THE PROBLEM: Scan the records for the word "Given". Report each line where it occurs.

SUPPLIED DATA:
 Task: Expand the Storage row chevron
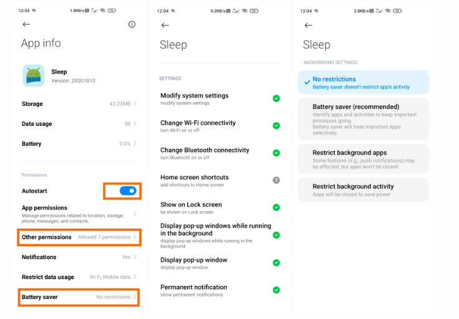coord(135,104)
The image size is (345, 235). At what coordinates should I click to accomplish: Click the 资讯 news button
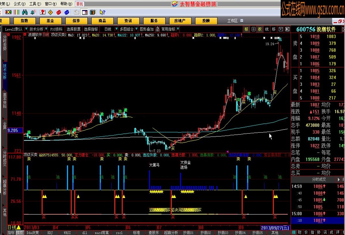pos(128,21)
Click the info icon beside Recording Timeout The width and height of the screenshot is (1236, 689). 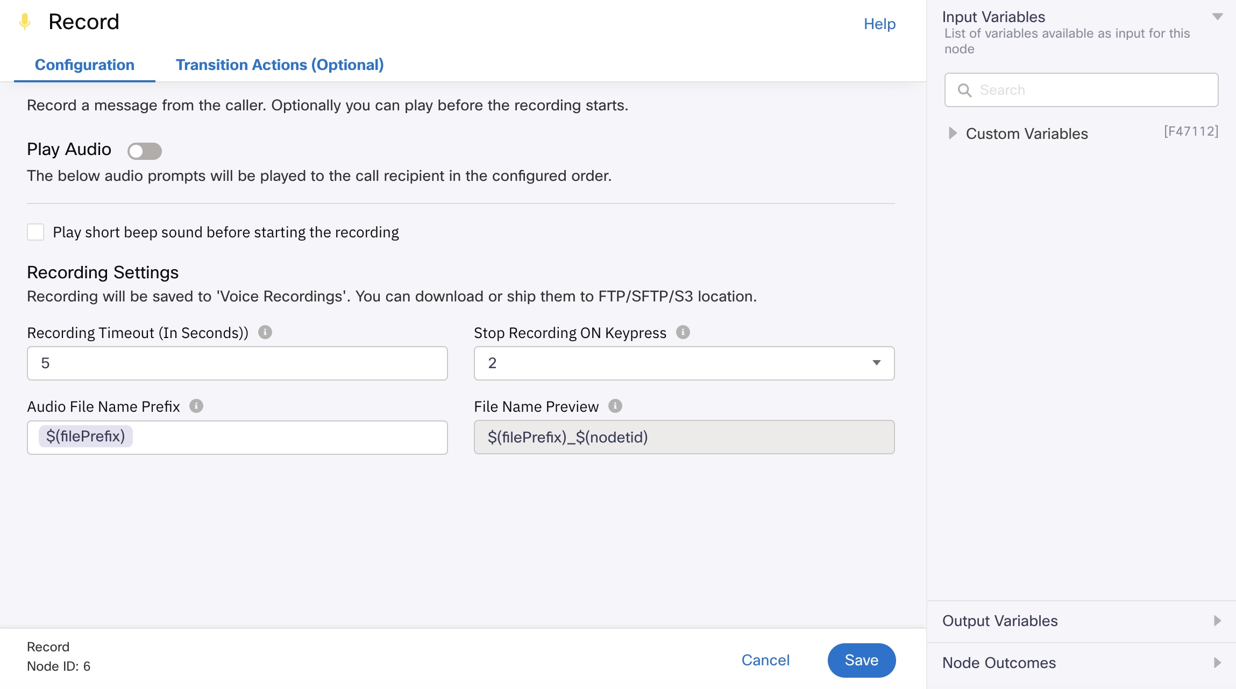(265, 332)
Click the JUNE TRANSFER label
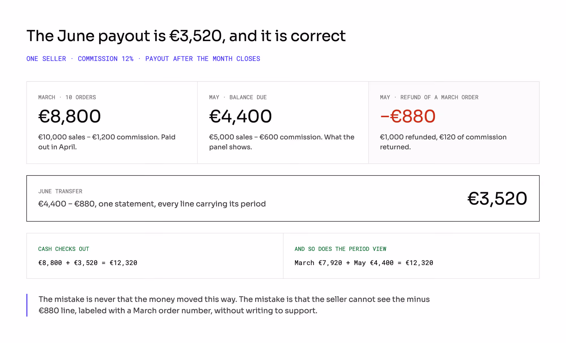Screen dimensions: 566x343 tap(60, 191)
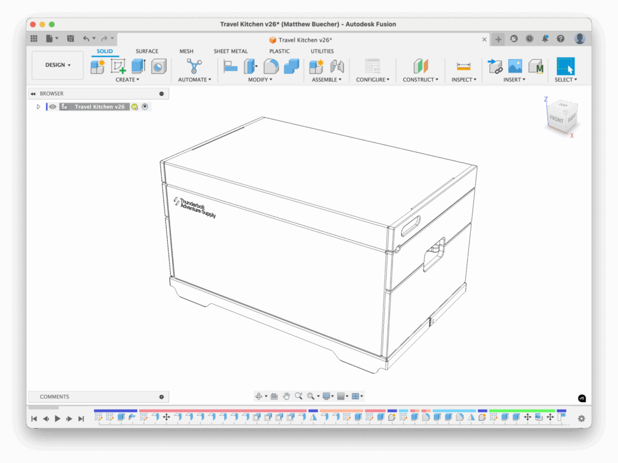Choose the Fillet tool icon

click(271, 66)
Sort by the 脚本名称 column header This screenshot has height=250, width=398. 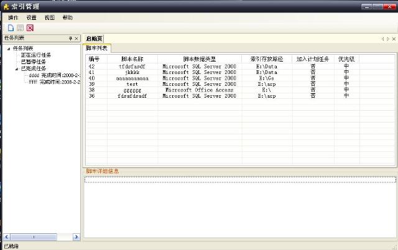point(132,58)
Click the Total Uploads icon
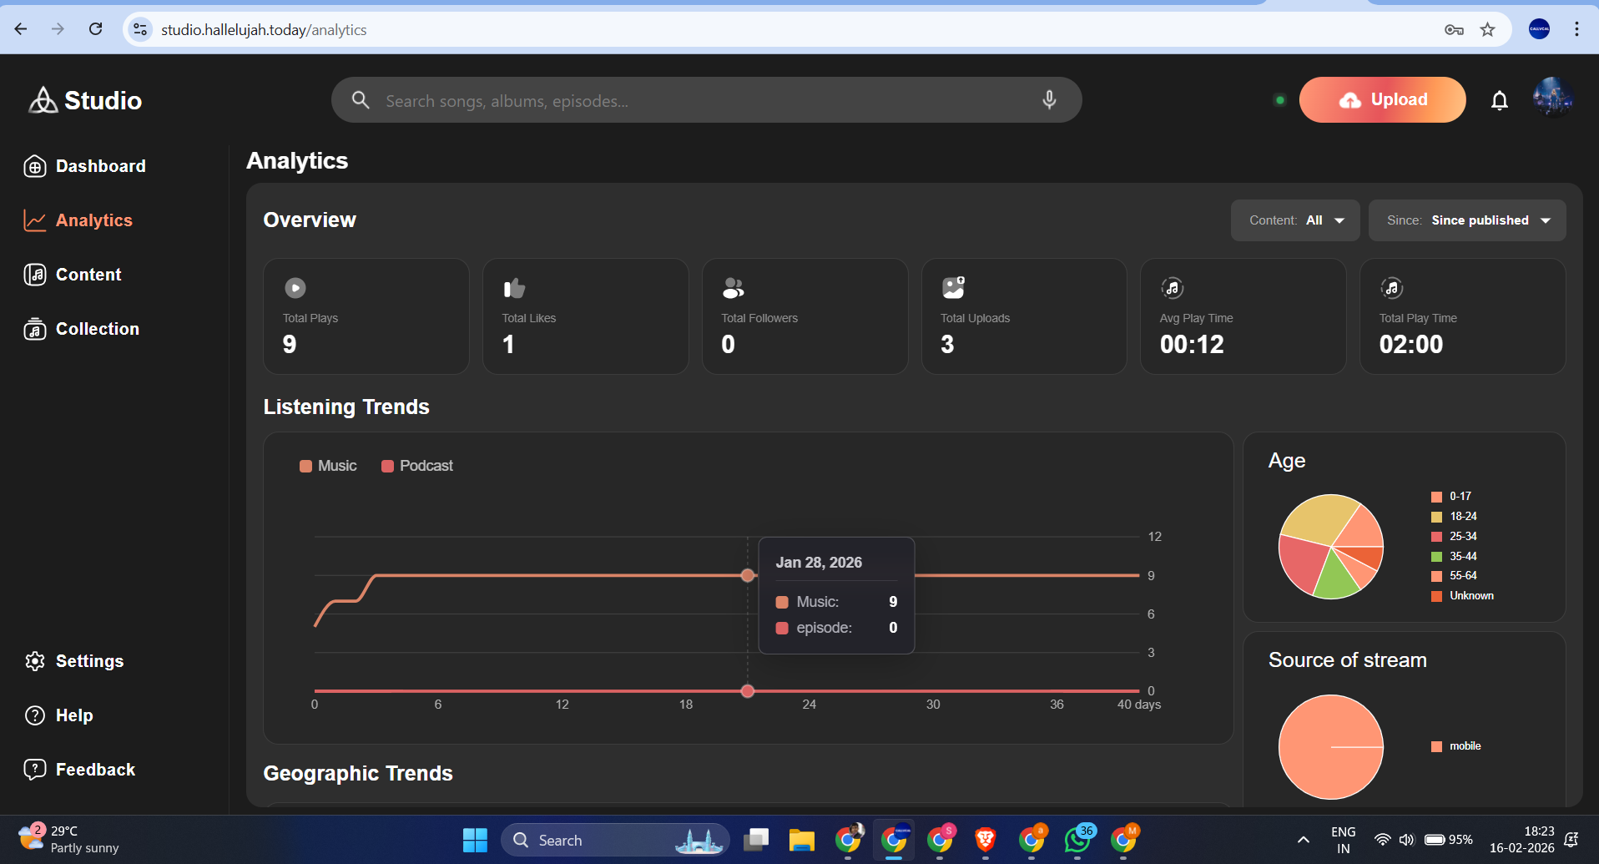The height and width of the screenshot is (864, 1599). (953, 288)
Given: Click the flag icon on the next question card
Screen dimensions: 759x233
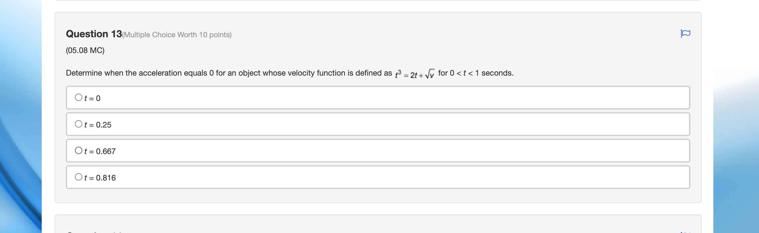Looking at the screenshot, I should point(686,232).
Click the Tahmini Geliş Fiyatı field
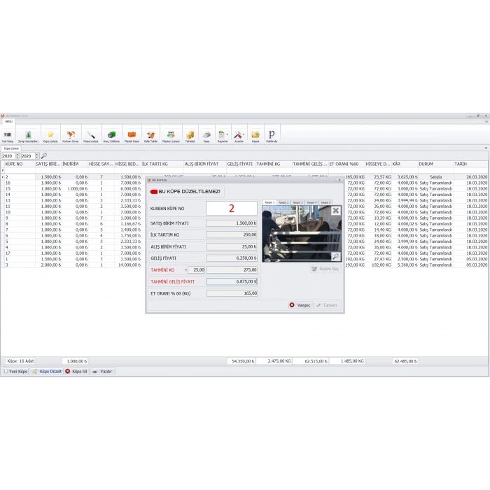This screenshot has height=490, width=490. point(232,281)
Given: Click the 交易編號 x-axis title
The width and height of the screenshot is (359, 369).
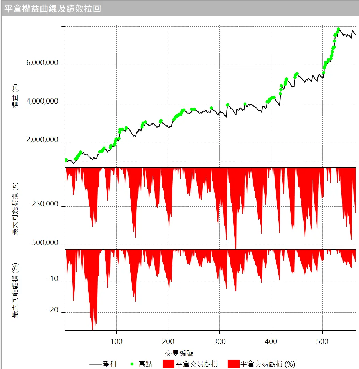Looking at the screenshot, I should click(x=179, y=353).

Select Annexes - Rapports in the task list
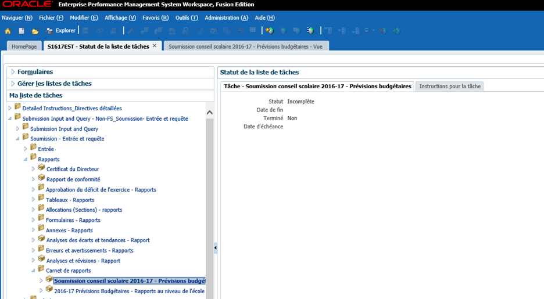coord(69,230)
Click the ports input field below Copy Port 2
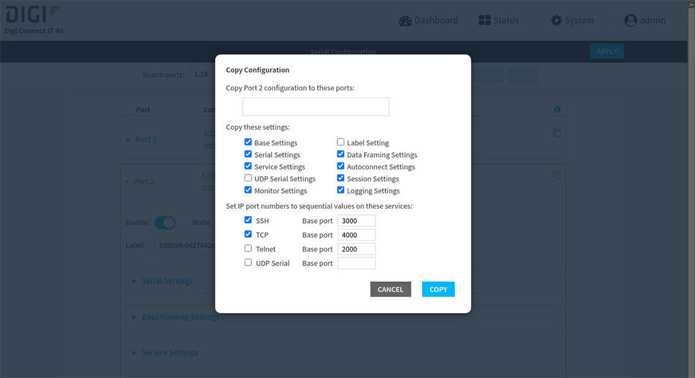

TASK RESULT:
Given: Click the flag icon on the next question card
Given: Click the 交易編號 x-axis title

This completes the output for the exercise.